DATA FOR THIS EXERCISE Block Start

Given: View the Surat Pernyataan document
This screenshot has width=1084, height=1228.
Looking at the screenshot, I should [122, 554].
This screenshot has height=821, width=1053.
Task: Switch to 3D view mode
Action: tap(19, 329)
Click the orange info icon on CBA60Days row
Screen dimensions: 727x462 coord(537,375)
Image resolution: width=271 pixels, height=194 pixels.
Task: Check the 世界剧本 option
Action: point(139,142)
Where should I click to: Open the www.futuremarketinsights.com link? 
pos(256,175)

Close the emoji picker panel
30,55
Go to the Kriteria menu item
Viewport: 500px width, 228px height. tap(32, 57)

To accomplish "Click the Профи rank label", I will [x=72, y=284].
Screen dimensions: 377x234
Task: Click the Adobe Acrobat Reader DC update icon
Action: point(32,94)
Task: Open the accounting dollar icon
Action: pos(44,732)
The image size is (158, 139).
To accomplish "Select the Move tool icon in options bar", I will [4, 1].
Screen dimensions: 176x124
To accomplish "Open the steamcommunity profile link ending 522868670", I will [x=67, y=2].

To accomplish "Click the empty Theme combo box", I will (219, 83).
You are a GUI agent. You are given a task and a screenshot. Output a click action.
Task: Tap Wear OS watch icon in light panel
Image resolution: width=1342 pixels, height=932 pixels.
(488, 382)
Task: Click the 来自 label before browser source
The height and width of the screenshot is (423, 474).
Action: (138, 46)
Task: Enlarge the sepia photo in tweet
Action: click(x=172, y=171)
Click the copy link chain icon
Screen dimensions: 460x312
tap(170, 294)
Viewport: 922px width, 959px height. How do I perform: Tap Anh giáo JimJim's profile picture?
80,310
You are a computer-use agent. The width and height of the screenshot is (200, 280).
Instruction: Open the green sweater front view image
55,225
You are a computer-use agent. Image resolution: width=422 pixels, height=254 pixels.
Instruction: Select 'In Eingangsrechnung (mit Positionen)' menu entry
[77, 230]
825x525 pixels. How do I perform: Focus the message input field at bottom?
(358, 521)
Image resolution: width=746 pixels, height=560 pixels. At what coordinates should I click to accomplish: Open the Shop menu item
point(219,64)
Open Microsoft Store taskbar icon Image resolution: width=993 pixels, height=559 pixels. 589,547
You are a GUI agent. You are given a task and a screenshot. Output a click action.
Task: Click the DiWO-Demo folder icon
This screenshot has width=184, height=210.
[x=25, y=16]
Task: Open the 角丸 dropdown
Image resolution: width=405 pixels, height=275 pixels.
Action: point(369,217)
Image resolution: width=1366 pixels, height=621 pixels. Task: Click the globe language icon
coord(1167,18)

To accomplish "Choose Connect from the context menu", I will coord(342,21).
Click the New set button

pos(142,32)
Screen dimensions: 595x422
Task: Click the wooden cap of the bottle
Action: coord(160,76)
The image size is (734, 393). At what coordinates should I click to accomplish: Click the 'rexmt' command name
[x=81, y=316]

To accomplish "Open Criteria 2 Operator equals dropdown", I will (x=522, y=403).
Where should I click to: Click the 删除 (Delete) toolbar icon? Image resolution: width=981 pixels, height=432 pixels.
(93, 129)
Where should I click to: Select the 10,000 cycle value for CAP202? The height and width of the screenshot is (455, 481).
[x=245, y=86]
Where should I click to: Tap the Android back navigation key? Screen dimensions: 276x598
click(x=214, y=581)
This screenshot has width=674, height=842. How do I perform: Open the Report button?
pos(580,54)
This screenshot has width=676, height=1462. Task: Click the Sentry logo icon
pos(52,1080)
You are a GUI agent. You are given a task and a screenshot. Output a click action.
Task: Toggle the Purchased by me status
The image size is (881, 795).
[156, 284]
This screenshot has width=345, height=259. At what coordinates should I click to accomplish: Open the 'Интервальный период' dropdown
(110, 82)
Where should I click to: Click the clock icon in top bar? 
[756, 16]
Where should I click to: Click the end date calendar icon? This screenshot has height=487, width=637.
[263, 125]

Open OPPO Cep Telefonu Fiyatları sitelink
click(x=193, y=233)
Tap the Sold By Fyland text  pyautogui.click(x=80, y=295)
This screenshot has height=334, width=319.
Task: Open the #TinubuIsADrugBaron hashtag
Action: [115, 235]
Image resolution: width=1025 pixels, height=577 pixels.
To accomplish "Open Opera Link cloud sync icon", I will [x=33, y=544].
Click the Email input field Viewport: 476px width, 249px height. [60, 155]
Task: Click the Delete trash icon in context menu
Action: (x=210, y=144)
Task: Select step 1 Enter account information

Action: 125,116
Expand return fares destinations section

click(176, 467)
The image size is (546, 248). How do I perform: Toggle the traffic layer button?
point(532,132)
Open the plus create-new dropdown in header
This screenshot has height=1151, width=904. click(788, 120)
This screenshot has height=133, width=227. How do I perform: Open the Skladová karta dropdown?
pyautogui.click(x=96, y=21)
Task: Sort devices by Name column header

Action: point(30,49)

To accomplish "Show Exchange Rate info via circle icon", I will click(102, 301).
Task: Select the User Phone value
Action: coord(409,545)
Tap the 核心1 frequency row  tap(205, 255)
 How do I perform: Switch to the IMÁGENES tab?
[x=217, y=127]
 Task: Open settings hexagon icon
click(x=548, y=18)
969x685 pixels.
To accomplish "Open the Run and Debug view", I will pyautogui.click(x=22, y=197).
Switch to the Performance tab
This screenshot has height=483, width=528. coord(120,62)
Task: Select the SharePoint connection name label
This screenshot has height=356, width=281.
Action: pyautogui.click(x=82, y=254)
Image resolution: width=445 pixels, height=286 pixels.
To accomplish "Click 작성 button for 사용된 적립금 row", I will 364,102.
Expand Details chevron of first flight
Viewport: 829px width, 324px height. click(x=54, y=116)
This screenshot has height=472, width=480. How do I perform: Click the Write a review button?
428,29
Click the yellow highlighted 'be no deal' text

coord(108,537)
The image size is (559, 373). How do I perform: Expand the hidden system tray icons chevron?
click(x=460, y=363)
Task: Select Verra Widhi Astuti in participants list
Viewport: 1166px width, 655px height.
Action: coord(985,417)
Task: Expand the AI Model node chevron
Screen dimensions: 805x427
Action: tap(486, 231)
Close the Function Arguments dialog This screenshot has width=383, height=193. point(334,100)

DATA FOR THIS EXERCISE Block End

§ REQUIRED ACTION
Extract each line of the material exactly as it stands.

§ ANSWER AREA
Given: View the Surat Pernyataan document
This screenshot has width=1084, height=1228.
Looking at the screenshot, I should [122, 554].
This screenshot has height=821, width=1053.
Task: Switch to 3D view mode
Action: tap(19, 329)
Click the orange info icon on CBA60Days row
Screen dimensions: 727x462 coord(537,375)
Image resolution: width=271 pixels, height=194 pixels.
Task: Check the 世界剧本 option
Action: point(139,142)
Where should I click to: Open the www.futuremarketinsights.com link? 
pos(256,175)

Close the emoji picker panel
30,55
Go to the Kriteria menu item
Viewport: 500px width, 228px height. tap(32, 57)

To accomplish "Click the Профи rank label", I will [x=72, y=284].
Screen dimensions: 377x234
Task: Click the Adobe Acrobat Reader DC update icon
Action: point(32,94)
Task: Open the accounting dollar icon
Action: pos(44,732)
The image size is (158, 139).
To accomplish "Select the Move tool icon in options bar", I will [4, 1].
Screen dimensions: 176x124
To accomplish "Open the steamcommunity profile link ending 522868670", I will [x=67, y=2].

To accomplish "Click the empty Theme combo box", I will (219, 83).
You are a GUI agent. You are given a task and a screenshot. Output a click action.
Task: Tap Wear OS watch icon in light panel
Image resolution: width=1342 pixels, height=932 pixels.
(488, 382)
Task: Click the 来自 label before browser source
The height and width of the screenshot is (423, 474).
Action: (138, 46)
Task: Enlarge the sepia photo in tweet
Action: click(x=172, y=171)
Click the copy link chain icon
Screen dimensions: 460x312
tap(170, 294)
Viewport: 922px width, 959px height. How do I perform: Tap Anh giáo JimJim's profile picture?
80,310
You are a computer-use agent. The width and height of the screenshot is (200, 280).
Instruction: Open the green sweater front view image
55,225
You are a computer-use agent. Image resolution: width=422 pixels, height=254 pixels.
Instruction: Select 'In Eingangsrechnung (mit Positionen)' menu entry
[77, 230]
825x525 pixels. How do I perform: Focus the message input field at bottom?
(358, 521)
Image resolution: width=746 pixels, height=560 pixels. At what coordinates should I click to accomplish: Open the Shop menu item
point(219,64)
Open Microsoft Store taskbar icon Image resolution: width=993 pixels, height=559 pixels. 589,547
You are a GUI agent. You are given a task and a screenshot. Output a click action.
Task: Click the DiWO-Demo folder icon
This screenshot has width=184, height=210.
[x=25, y=16]
Task: Open the 角丸 dropdown
Image resolution: width=405 pixels, height=275 pixels.
Action: point(369,217)
Image resolution: width=1366 pixels, height=621 pixels. Task: Click the globe language icon
coord(1167,18)

To accomplish "Choose Connect from the context menu", I will coord(342,21).
Click the New set button

pos(142,32)
Screen dimensions: 595x422
Task: Click the wooden cap of the bottle
Action: coord(160,76)
The image size is (734, 393). At what coordinates should I click to accomplish: Click the 'rexmt' command name
[x=81, y=316]

To accomplish "Open Criteria 2 Operator equals dropdown", I will (x=522, y=403).
Where should I click to: Click the 删除 (Delete) toolbar icon? Image resolution: width=981 pixels, height=432 pixels.
(93, 129)
Where should I click to: Select the 10,000 cycle value for CAP202? The height and width of the screenshot is (455, 481).
[x=245, y=86]
Where should I click to: Tap the Android back navigation key? Screen dimensions: 276x598
click(x=214, y=581)
This screenshot has width=674, height=842. How do I perform: Open the Report button?
pos(580,54)
This screenshot has width=676, height=1462. Task: Click the Sentry logo icon
pos(52,1080)
You are a GUI agent. You are given a task and a screenshot. Output a click action.
Task: Toggle the Purchased by me status
The image size is (881, 795).
[156, 284]
This screenshot has width=345, height=259. At what coordinates should I click to accomplish: Open the 'Интервальный период' dropdown
(110, 82)
Where should I click to: Click the clock icon in top bar? 
[756, 16]
Where should I click to: Click the end date calendar icon? This screenshot has height=487, width=637.
[263, 125]

Open OPPO Cep Telefonu Fiyatları sitelink
click(x=193, y=233)
Tap the Sold By Fyland text  pyautogui.click(x=80, y=295)
This screenshot has height=334, width=319.
Task: Open the #TinubuIsADrugBaron hashtag
Action: [115, 235]
Image resolution: width=1025 pixels, height=577 pixels.
To accomplish "Open Opera Link cloud sync icon", I will [x=33, y=544].
Click the Email input field Viewport: 476px width, 249px height. [60, 155]
Task: Click the Delete trash icon in context menu
Action: (x=210, y=144)
Task: Select step 1 Enter account information

Action: 125,116
Expand return fares destinations section

click(176, 467)
The image size is (546, 248). How do I perform: Toggle the traffic layer button?
point(532,132)
Open the plus create-new dropdown in header
This screenshot has height=1151, width=904. click(788, 120)
This screenshot has height=133, width=227. How do I perform: Open the Skladová karta dropdown?
pyautogui.click(x=96, y=21)
Task: Sort devices by Name column header

Action: point(30,49)

To accomplish "Show Exchange Rate info via circle icon", I will click(102, 301).
Task: Select the User Phone value
Action: coord(409,545)
Tap the 核心1 frequency row  tap(205, 255)
 How do I perform: Switch to the IMÁGENES tab?
[x=217, y=127]
 Task: Open settings hexagon icon
click(x=548, y=18)
969x685 pixels.
To accomplish "Open the Run and Debug view", I will pyautogui.click(x=22, y=197).
Switch to the Performance tab
This screenshot has height=483, width=528. coord(120,62)
Task: Select the SharePoint connection name label
This screenshot has height=356, width=281.
Action: pyautogui.click(x=82, y=254)
Image resolution: width=445 pixels, height=286 pixels.
To accomplish "Click 작성 button for 사용된 적립금 row", I will 364,102.
Expand Details chevron of first flight
Viewport: 829px width, 324px height. click(x=54, y=116)
This screenshot has height=472, width=480. How do I perform: Click the Write a review button?
428,29
Click the yellow highlighted 'be no deal' text

coord(108,537)
The image size is (559, 373). How do I perform: Expand the hidden system tray icons chevron?
click(x=460, y=363)
Task: Select Verra Widhi Astuti in participants list
Viewport: 1166px width, 655px height.
Action: coord(985,417)
Task: Expand the AI Model node chevron
Screen dimensions: 805x427
Action: tap(486, 231)
Close the Function Arguments dialog This screenshot has width=383, height=193. point(334,100)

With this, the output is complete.